— START OF Extract to read —
# Ipad for Client Presentations



## Robert Pope (Sep 18, 2010)

Folks,

Anyone using the Ipad for showing work to potential clients? I saw a David Ziser post on usiing it and I wondered what experiences others have had?

Thanks


----------



## Destin (Sep 18, 2010)

No, But I plan on it. As soon as I get better camera gear I'll be buying an ipad to throw in my bag. In a pinch it can also be used to dump your memory card into if you need more space, or to back up photos


----------



## TundraFlyer (Sep 18, 2010)

Destin said:


> No, But I plan on it. As soon as I get better camera gear I'll be buying an ipad to throw in my bag. In a pinch it can also be used to dump your memory card into if you need more space, or to back up photos



Yeah, that would be great if it came with any type of memory slot.  Which it doesn't.  You have to buy an expensive add on from Apple that then sticks out the side.  No USB either.  Sigh!  And the above is why I don't buy anything that makes me use "their" proprietary interfaces.  Sony is starting to learn, Apple still hasn't.

- Jeff


----------



## Robin Usagani (Sep 18, 2010)

I plan on it when I do weddings.


----------



## g-fi (Sep 18, 2010)

I'll wait to see what Google's G-pad is like before I consider it. A tablet PC would do the same thing while providing all the functionality of a laptop.


----------



## Big Mike (Sep 20, 2010)

It definitely rates high on the 'wow' factor, but not so much on the user friendly or functionality factors.  

Also, I don't know if there is a way to calibrate the display for accurate colors & tones...which may or may not be a factor for you.


----------



## Robert Pope (Sep 20, 2010)

Good points everyone -- not sure about the color calibration, either.

I do like the idea of no longer printing (or having printed) portfolio prints. Saving that expense (plus the book, pages, etc.) is nice and it would be much easier to maintain and update.

PLUS, images look better on screen than printed with ink.


----------



## supraman215 (Sep 20, 2010)

TundraFlyer said:


> Sony is starting to learn...



It's funny, I never thought this day would come. Now Sony is offering SD card slots in their cameras, phones. Crazy.


----------



## TundraFlyer (Sep 21, 2010)

As a related note, one of the problems with using something like the IPad (or any tablet for that matter) is only so many people can look at the screen at the same time.  While this is true for a binder portfolio, at least with a binder you can take individual pictures out and pass them around the table.  Different people will pause longer over different pictures.  Just some food for thought.

- Jeff


----------



## ghache (Sep 21, 2010)

for the price of the ipad, i would get a lcd TV.
— END OF Extract to read —
— START OF Information supplied —
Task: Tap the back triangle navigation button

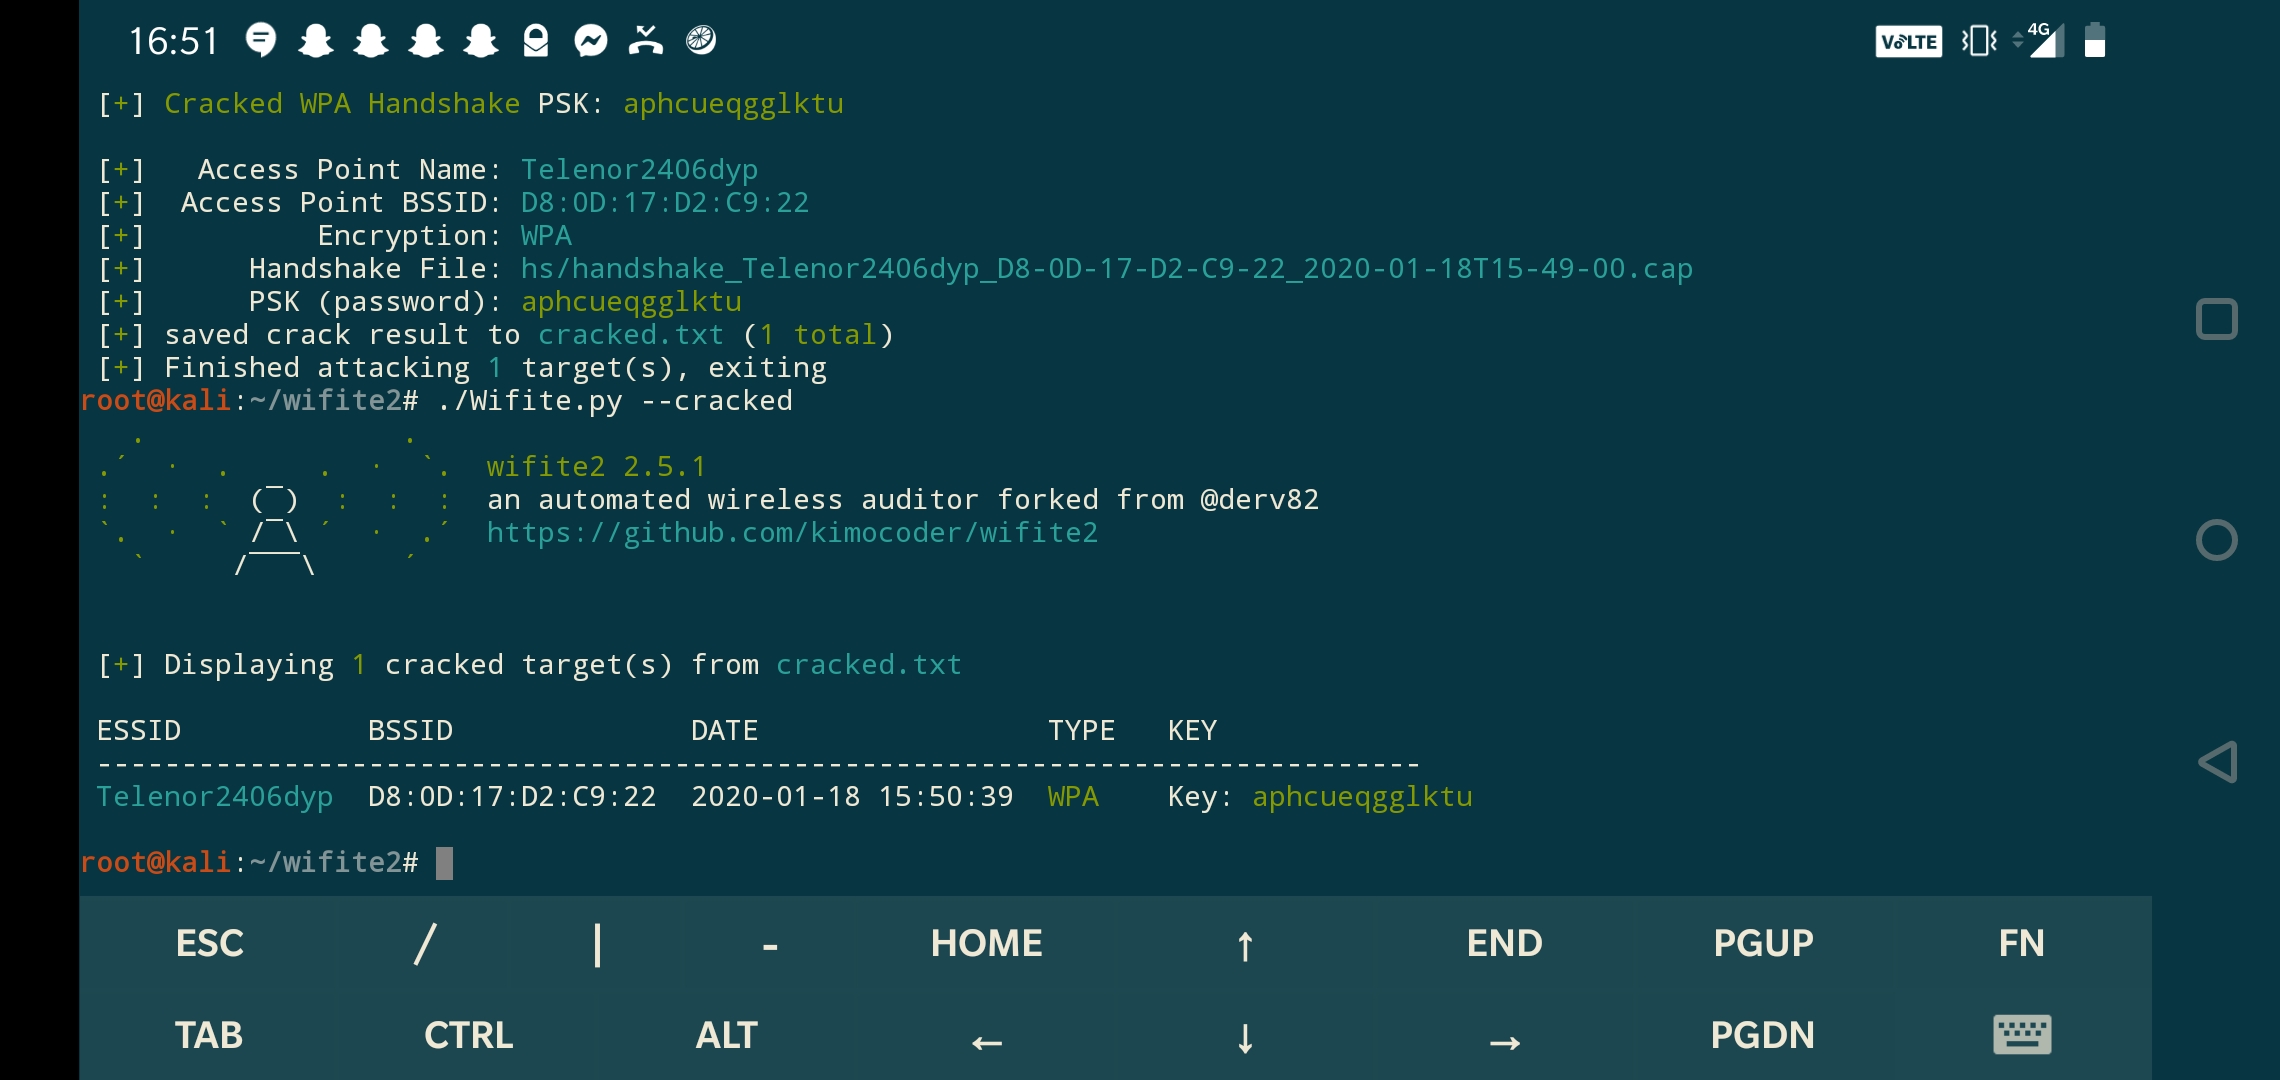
— END OF Information supplied —
> [Exercises]:
1 - In the iPad thread, what does Big Mike say he does not know whether the display allows?
2 - Duplicate the part of the iPad thread that opens with the words containing "Anyone using the" and closes with "Destin (Sep 18, 2010)".

> [Task solutions]:
1 - He does not know whether the display can be calibrated for accurate colors and tones.

2 -
Anyone using the Ipad for showing work to potential clients? I saw a David Ziser post on usiing it and I wondered what experiences others have had?

Thanks


----------



## Destin (Sep 18, 2010)